There are a couple of different states and quadrants that an organisation can be in at any given time on their transformation journey: Emergent, Predictive, Convergent and Adaptive. These four quadrants can help you understand some of the challenges organisations face and help them to establish where they are now, and where they want to get to, to help move the organisation forward together as a whole.
Quadrant One: The Predictive / Emergent - Chaotic
These organisations are trying to be predictable, and run agile ceremonies across teams but they are never able to fully understand what their customers needs are, and spend a lot of time, money and resources having to do long term planning that quickly becomes obsolete as soon as the project is complete as the market or the needs of the customer has changed. These environments tend to be highly chaotic, with teams having to be spun up in an unpredictable way to deliver a new highest priority piece of work and team morale, team stability and the overall delivery and impact on other teams tends to suffer.
Quadrant Two: The Predictive / Convergent - Becoming Predictable
These organisations are usually understand their customers needs, but struggle to meet commitments due to lack of clarity around requirements, poor practices despite having highly structured Portfolio Management. Organisations are usually in this quadrant, due to business needs, dependancies which cause impediments, the way work is approved across teams, the over-arching organisational design or the way that technology is built, which will not allow the full application of Agile methodologies. There tends to be a coordination layer in order to manage dependancies and heavy portfolio management using Lean / Agile methodologies.
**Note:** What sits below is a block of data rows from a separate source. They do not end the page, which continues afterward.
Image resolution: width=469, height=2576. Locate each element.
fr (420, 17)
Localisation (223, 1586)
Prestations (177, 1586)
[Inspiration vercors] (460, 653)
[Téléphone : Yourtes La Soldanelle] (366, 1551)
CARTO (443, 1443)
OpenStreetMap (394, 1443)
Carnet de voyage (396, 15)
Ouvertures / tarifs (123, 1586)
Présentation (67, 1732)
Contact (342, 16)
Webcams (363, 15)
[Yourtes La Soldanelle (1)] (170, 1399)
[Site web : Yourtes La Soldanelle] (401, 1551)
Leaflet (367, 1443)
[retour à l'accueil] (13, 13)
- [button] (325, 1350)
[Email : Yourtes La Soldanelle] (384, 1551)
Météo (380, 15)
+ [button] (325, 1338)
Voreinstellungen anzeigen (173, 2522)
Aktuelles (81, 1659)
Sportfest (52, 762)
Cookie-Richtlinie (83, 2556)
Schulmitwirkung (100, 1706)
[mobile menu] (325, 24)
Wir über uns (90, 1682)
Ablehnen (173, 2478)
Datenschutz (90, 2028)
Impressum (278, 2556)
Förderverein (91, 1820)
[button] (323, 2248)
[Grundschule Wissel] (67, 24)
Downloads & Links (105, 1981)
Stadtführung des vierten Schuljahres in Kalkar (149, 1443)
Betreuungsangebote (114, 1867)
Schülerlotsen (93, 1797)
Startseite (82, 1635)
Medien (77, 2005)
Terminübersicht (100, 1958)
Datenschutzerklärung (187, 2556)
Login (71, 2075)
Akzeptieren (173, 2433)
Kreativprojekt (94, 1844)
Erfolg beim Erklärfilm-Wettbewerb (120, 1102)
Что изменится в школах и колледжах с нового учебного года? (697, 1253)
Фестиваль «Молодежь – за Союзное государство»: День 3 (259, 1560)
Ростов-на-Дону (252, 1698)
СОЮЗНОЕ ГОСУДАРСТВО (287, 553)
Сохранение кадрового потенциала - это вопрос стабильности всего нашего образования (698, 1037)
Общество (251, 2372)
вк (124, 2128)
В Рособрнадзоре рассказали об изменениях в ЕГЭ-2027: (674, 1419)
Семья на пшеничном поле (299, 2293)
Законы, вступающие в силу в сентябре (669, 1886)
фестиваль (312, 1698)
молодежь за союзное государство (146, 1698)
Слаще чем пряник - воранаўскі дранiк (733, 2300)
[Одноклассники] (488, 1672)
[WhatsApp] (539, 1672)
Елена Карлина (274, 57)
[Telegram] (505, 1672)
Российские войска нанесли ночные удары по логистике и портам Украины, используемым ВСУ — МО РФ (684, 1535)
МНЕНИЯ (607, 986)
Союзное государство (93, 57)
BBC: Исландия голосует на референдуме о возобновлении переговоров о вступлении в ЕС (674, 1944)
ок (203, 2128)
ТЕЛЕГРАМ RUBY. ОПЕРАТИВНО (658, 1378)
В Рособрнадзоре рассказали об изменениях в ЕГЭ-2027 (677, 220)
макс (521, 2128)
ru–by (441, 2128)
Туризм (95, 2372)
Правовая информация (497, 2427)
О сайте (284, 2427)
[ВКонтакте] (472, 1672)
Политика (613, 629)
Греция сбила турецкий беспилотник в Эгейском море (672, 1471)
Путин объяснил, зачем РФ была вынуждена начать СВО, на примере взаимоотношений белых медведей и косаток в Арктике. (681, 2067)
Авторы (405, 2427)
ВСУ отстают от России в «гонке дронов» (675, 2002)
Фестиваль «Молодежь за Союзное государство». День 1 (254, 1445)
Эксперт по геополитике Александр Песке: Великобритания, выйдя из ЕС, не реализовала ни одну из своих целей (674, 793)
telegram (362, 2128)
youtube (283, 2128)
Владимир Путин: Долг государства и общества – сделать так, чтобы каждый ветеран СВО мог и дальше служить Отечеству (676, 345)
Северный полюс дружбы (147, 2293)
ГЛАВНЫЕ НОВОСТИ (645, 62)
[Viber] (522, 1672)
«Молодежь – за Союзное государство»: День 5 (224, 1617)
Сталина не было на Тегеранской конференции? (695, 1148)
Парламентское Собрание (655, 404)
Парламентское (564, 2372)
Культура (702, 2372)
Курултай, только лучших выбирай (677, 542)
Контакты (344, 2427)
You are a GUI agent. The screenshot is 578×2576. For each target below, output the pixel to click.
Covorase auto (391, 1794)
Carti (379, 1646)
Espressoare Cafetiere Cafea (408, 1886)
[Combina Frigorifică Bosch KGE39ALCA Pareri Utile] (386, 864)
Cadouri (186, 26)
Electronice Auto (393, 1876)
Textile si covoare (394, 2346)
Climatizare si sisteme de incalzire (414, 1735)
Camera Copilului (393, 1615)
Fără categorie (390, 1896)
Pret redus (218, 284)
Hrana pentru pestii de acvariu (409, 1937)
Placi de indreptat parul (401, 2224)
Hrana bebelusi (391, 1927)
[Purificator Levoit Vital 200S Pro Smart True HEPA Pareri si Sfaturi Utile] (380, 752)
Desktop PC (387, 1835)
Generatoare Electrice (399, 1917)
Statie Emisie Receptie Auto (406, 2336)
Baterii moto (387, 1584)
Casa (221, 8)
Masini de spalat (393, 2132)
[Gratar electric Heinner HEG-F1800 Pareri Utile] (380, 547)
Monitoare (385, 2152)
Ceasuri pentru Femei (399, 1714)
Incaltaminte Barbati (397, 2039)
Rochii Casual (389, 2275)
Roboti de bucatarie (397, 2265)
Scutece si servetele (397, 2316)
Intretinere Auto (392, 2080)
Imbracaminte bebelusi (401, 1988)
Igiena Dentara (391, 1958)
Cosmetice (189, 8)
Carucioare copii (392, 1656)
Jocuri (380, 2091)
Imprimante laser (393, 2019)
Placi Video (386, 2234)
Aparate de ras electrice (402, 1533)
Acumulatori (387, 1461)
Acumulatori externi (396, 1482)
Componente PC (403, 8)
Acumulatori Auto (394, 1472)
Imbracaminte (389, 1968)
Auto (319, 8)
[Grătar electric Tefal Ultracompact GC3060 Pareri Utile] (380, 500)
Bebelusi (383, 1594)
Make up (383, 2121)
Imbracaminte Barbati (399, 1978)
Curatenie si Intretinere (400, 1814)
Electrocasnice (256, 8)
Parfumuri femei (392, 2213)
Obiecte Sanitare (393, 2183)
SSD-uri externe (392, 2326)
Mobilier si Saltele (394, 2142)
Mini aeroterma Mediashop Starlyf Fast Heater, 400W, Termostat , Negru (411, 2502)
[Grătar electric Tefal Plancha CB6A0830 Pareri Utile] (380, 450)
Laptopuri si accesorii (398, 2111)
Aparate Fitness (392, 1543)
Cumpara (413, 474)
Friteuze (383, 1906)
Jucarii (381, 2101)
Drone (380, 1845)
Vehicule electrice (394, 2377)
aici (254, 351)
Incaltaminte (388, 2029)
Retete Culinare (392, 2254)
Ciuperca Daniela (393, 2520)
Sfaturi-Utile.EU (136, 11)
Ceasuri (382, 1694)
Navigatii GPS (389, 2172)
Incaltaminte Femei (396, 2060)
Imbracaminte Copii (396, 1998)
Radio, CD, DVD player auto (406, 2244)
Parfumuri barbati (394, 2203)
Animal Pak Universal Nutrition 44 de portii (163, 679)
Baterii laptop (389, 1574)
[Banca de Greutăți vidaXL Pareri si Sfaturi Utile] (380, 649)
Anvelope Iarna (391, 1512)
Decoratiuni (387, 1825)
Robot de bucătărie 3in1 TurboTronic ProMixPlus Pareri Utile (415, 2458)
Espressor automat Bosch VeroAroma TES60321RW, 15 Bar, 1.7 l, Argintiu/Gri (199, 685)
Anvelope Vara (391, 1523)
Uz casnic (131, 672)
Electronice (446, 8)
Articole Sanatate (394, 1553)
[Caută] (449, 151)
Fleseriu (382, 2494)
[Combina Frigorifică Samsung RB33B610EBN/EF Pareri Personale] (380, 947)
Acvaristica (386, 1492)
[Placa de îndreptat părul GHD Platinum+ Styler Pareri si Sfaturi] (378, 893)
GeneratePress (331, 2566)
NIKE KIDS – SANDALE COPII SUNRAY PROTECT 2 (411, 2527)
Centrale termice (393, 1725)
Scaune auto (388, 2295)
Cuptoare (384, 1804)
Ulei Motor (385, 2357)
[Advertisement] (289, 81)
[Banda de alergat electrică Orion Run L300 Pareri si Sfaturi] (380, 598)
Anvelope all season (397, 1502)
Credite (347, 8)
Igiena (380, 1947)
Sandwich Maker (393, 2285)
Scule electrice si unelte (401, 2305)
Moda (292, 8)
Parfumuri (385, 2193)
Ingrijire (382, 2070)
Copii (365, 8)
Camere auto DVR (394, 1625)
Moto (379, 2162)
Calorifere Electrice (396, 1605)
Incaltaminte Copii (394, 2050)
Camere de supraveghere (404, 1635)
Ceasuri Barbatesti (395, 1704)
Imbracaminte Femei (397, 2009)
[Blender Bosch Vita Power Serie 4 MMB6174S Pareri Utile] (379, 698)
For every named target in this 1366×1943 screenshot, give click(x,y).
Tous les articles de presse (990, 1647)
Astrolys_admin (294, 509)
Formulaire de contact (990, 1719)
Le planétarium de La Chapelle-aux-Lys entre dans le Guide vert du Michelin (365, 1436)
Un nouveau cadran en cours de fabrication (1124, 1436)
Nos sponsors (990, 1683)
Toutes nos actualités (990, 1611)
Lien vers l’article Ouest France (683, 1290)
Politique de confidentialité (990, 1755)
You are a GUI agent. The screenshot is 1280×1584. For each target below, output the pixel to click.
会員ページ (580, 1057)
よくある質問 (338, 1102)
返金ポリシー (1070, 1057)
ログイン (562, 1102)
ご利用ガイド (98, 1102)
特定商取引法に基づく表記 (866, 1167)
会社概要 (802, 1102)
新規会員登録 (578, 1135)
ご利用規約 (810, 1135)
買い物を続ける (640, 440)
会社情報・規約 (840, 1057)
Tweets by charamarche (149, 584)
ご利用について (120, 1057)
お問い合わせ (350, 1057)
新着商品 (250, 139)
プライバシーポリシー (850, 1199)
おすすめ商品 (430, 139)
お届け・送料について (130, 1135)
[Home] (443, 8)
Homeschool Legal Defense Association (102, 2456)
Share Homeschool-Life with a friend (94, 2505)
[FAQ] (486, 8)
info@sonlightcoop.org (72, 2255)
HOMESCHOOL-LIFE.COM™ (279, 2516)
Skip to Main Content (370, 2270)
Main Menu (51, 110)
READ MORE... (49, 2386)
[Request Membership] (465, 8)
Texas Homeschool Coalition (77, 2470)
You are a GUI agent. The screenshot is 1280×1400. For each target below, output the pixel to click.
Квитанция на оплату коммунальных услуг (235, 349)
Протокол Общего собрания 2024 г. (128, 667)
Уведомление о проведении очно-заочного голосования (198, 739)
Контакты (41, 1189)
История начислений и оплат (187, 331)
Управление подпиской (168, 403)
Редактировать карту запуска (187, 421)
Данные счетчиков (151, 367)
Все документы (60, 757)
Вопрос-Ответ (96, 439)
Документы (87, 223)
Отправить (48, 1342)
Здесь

Quadrant Three: The Adaptive / Emergent - Fully Decouple
These organisations are built to be adaptive, they are likely using Scrum, XP, or SAFe and value change, but are still striving for a relatively predictable delivery cadence. The understand how to make commitments in smaller batches and can usually release regularly during a two week sprint. They have clear roadmap visibility, but realise that change is inventible so they plan in smaller chunks.
Quadrant Four: The Adaptive / Convergent - Reduce Batch Sizes
These organisations work in a Lean Startup or R&D model. They are invested in learning about their customers needs and can run experiments, and release a product into market early and often and quickly learn and gather feedback from their customers and target audience. These companies may have to make and meet commitments too, but failure to deliver is rarely fatal. These organisations are set up with small teams, that operate completely independently from one another but often have loosely defined requirements, and are measured more on goals, or specific business outcomes.
Challenges most organisations face whilst implementing Agile.
Most organisations operate in Quadrant Two: Predictive / Emergent, but given the needs of their customers emerging requirements, decide to move into the Quadrant Three Adaptive / Emergent area where they can create loosely coupled and cross-functional teams that are sufficient with all of the skills that they need to deliver often and can regularly meet commitments from the organisation with the wider organisational constraints simplified and removed from the equation, where they can then become successful.
The challenge is that sometimes, the rest of the organisation gets left behind, as new teams are spun up and resources, people and skill sets are often lost which can create a gap in the teams that have not yet made that transition.
How organisations can take leaps forward towards their Transformation?
The best approach to help the entire organisation on its change and transformation journey is to progressively start to decouple the organisation and it's underlying architecture and technologies, whilst learning how to operate in smaller batches at a team level and across other areas of the business. For this, new teams need to be formed, a new agile governance model identified, metrics for baselining and measuring change and improvements over time established and a foundation set that focuses on solid technical practices and DevOps and CI/CD. You can then start to focus on laying other foundations such as how projects across the organisation are funded, and focus on outcome focused business goals over requirements and allowing teams and the rest of the organisation to be able to deliver and adapt to the market changes, and deliver value which meets their customers needs.